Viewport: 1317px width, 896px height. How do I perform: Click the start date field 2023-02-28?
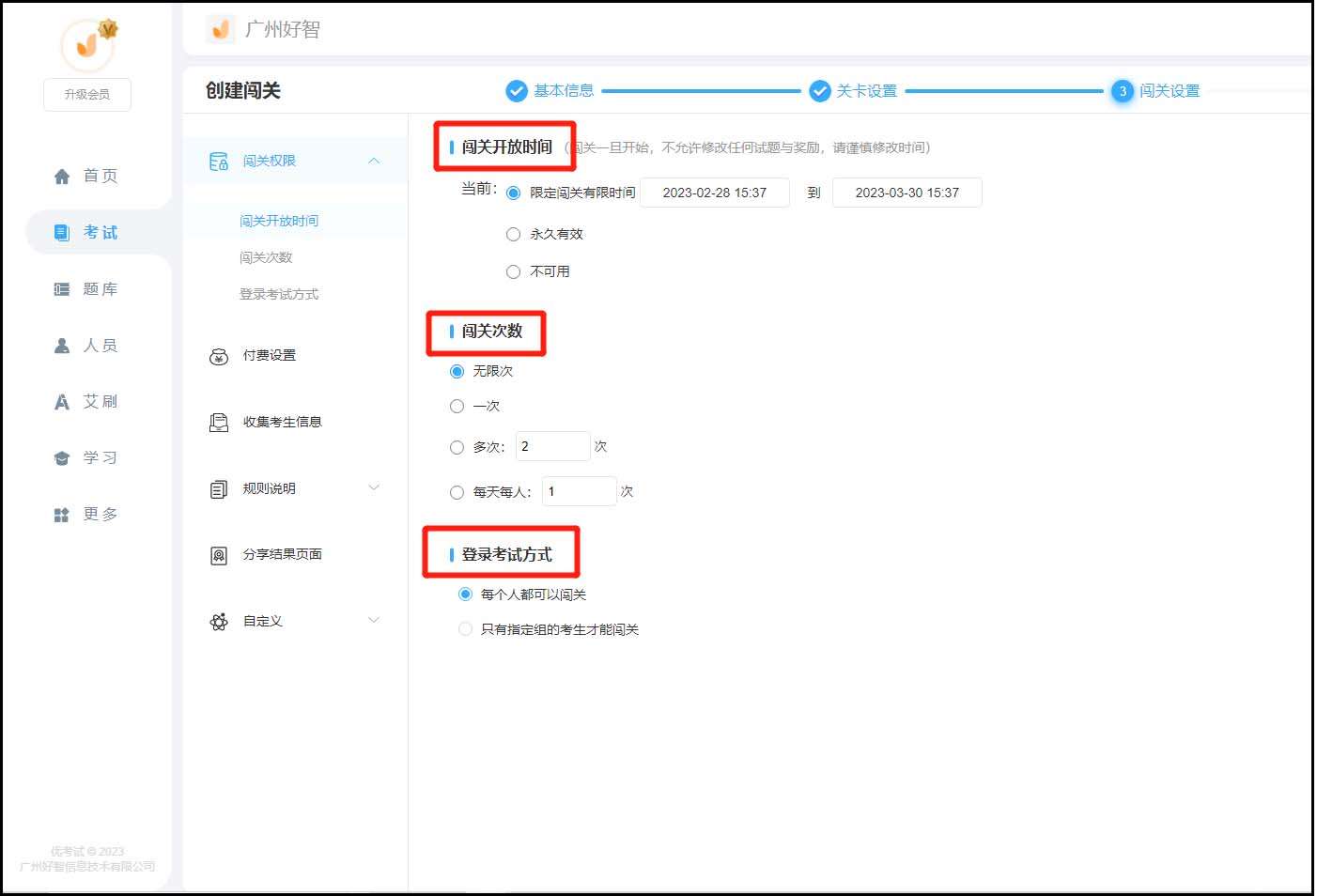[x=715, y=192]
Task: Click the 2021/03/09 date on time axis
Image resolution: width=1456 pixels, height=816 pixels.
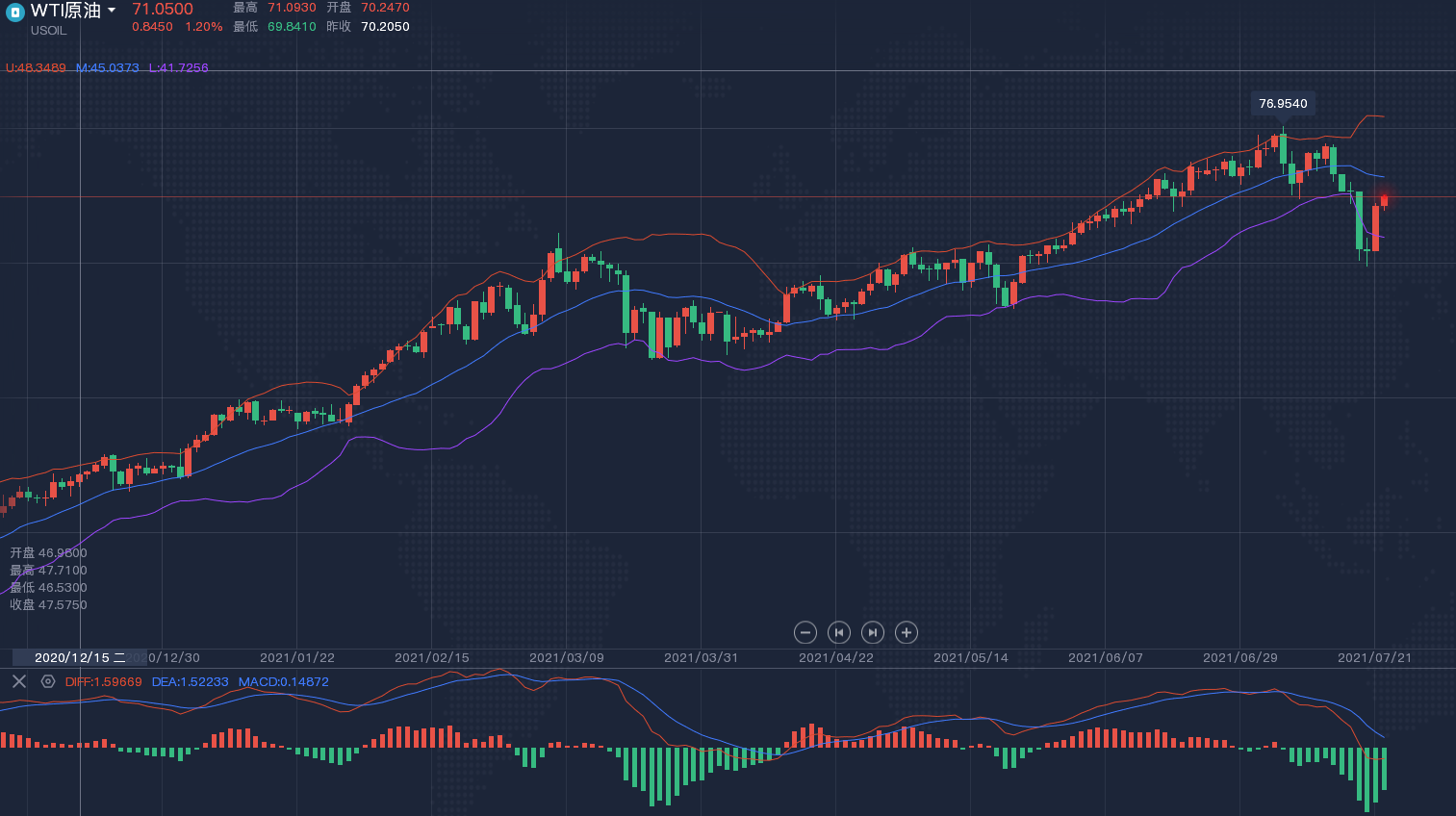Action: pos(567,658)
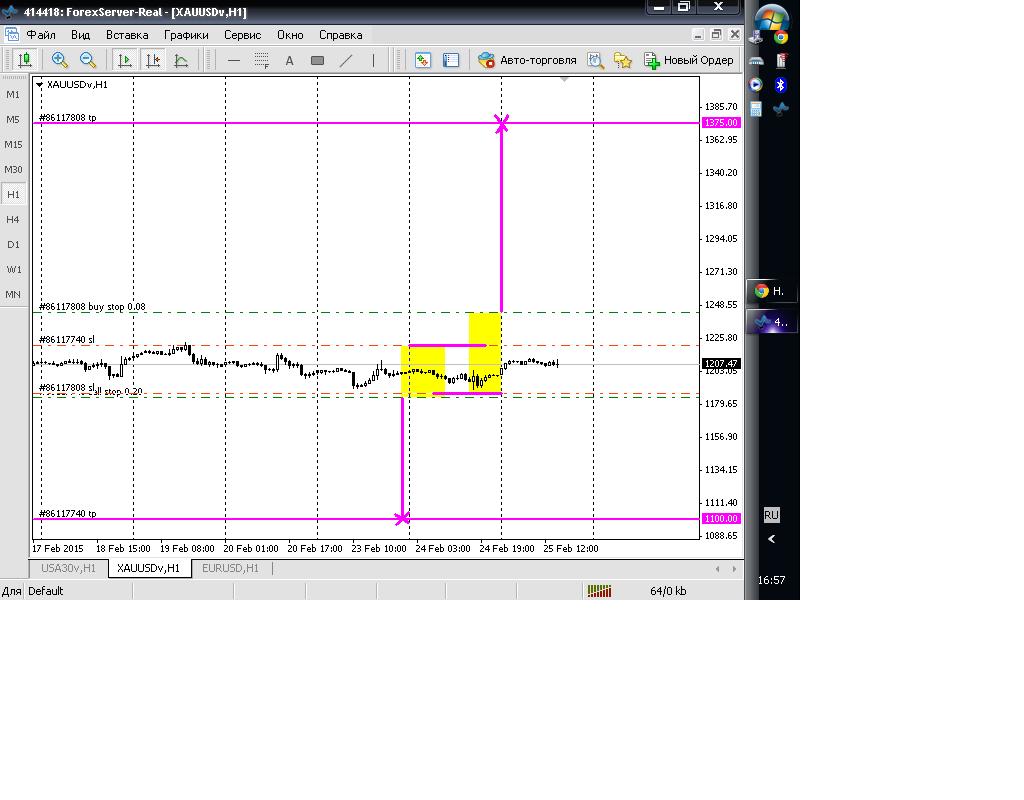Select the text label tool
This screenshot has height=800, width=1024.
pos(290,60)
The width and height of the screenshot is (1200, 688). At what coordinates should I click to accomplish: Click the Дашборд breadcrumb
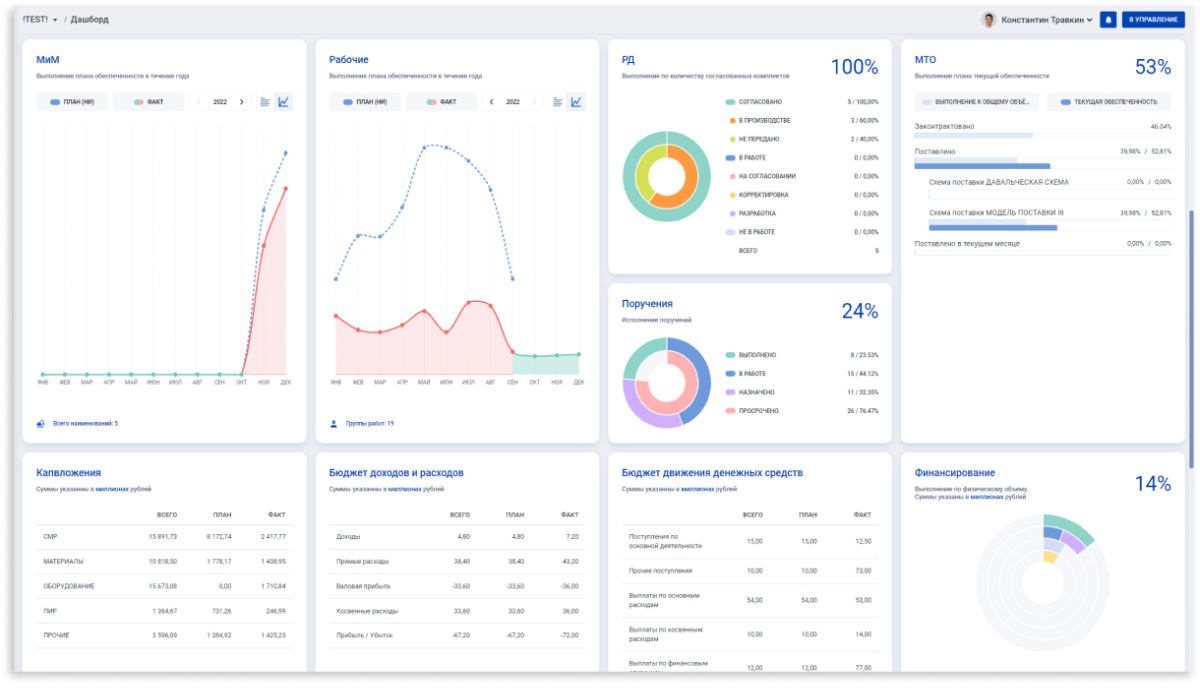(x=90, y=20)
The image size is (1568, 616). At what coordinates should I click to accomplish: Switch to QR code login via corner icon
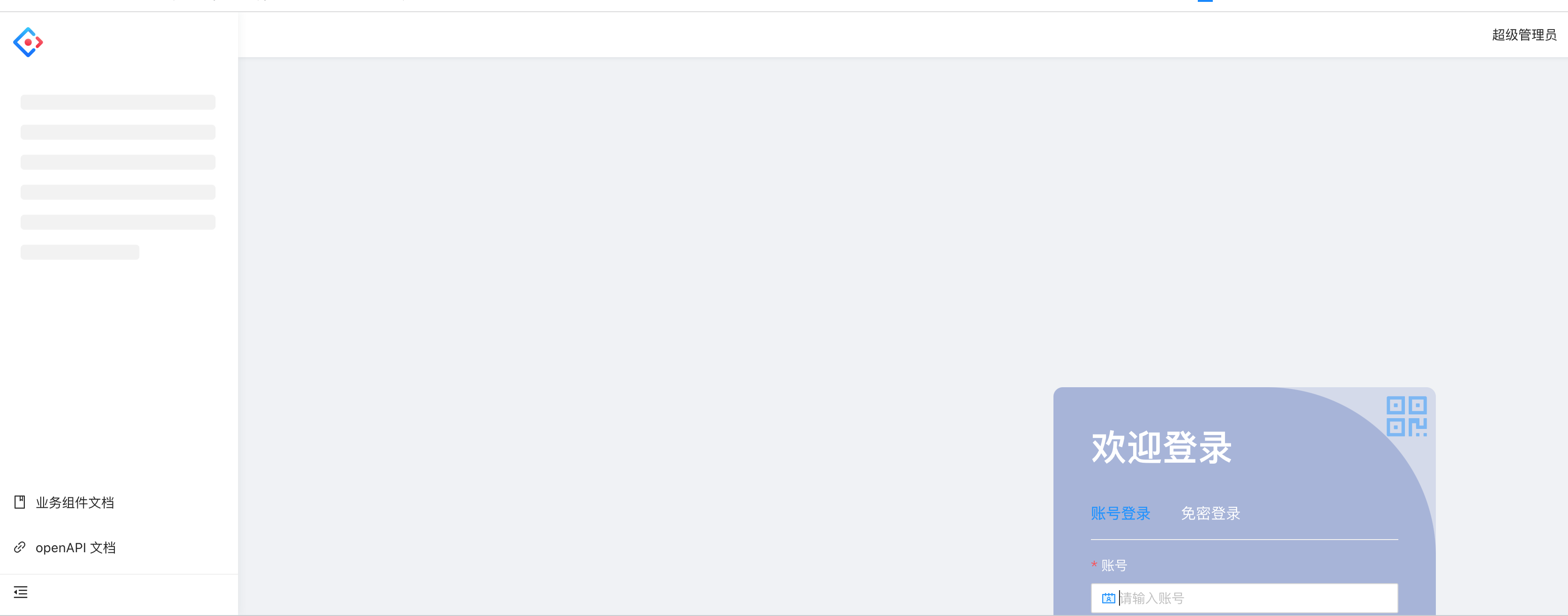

_ _ _ _ _ _ _

### PROBLEM DETAILS
Reproduce the data above verbatim, line by line, omitting the pictures.

### EXERCISE RESPONSE
Viewport: 1317px width, 896px height. How do I perform: Click the start date field 2023-02-28?
[x=715, y=192]
Task: Click the 2021/03/09 date on time axis
Image resolution: width=1456 pixels, height=816 pixels.
Action: pos(567,658)
Select the text label tool
This screenshot has height=800, width=1024.
pos(290,60)
The width and height of the screenshot is (1200, 688). At what coordinates should I click to accomplish: Click the Дашборд breadcrumb
(x=90, y=20)
The image size is (1568, 616). At what coordinates should I click to accomplish: Switch to QR code login via corner icon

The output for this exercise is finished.